Key words: Comics; Language; Construction of meaning; Information; Discoursive genres; Genre memory.


                                                                                       

 

 

 

Introdução
A área de conhecimento científico Ciência da Informação (CI) surgiu em meio ao “boom” informacional ocorrido em finais da Segunda Guerra Mundial, voltada à pesquisa sobre informação nos mais diferentes contextos sociais. O interesse de área destinava-se sobretudo a refletir sobre demandas informacionais no campo da ciência e tecnologia.

O artigo – hoje histórico - do cientista Vannevar Bush publicado em 1945 foi um dos primeiros textos a versar acerca da Ciência da Informação , podendo ser considerado atualmente como um dos textos de origem desse campo de estudo (Saracevic, 1996, p. 42). Nele Bush pretendia tornar mais acessível um acervo crescente de conhecimento identificando o problema da explosão informacional e o papel das tecnologias de informação como um meio de possível solução. Outros trabalhos como o de Wersig & Nevelling de 1975 (apud Saracevic, 1996, p. 43) trataram dos aspectos históricos da Ciência da Informação  enfatizando sua natureza e relevância social na transmissão de conhecimento no mundo contemporâneo.

Saracevic (1995) recorda que “a explosão da informação é um problema social que teve seu início com o desenvolvimento das ciências, e hoje estende-se para todas as atividades humanas”. Desse modo, a Ciência da Informação é vista como um campo de conhecimento interdisciplinar de importância estratégica não somente no âmbito da ciência mas – principalmente nos dias atuais – nas mais diversas esferas que englobam o contexto social contemporâneo.

·····

Objetivo da tarefa — Transcreva fielmente o trecho do texto acima, sobre a Ciência da Informação, a partir das palavras que contêm “O artigo – hoje” e até as palavras “no mundo contemporâneo.”, inclusive.

Dados apresentados —
·····

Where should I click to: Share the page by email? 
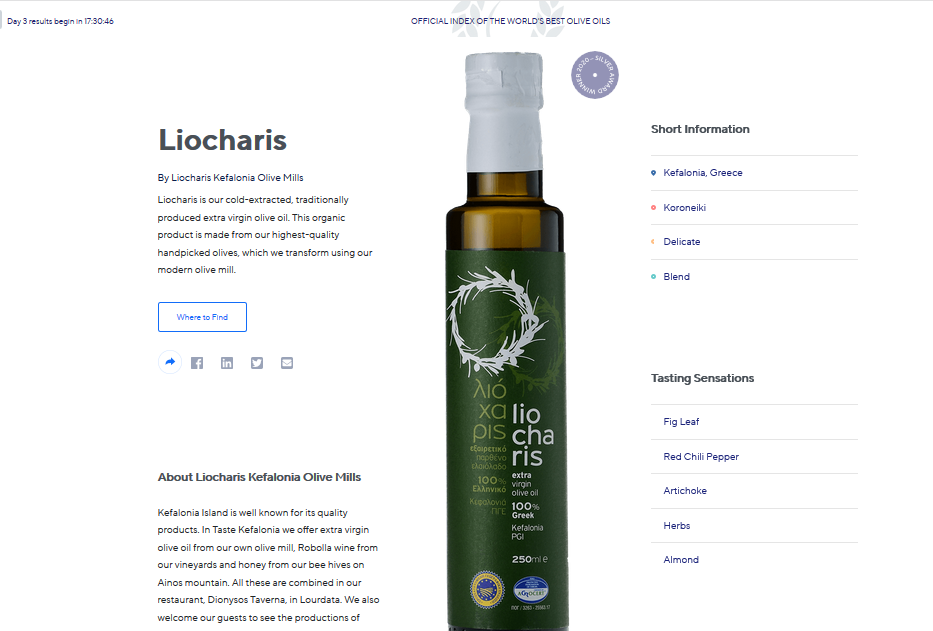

·····

Tarefa concluída —
O artigo – hoje histórico - do cientista Vannevar Bush publicado em 1945 foi um dos primeiros textos a versar acerca da Ciência da Informação , podendo ser considerado atualmente como um dos textos de origem desse campo de estudo (Saracevic, 1996, p. 42). Nele Bush pretendia tornar mais acessível um acervo crescente de conhecimento identificando o problema da explosão informacional e o papel das tecnologias de informação como um meio de possível solução. Outros trabalhos como o de Wersig & Nevelling de 1975 (apud Saracevic, 1996, p. 43) trataram dos aspectos históricos da Ciência da Informação  enfatizando sua natureza e relevância social na transmissão de conhecimento no mundo contemporâneo.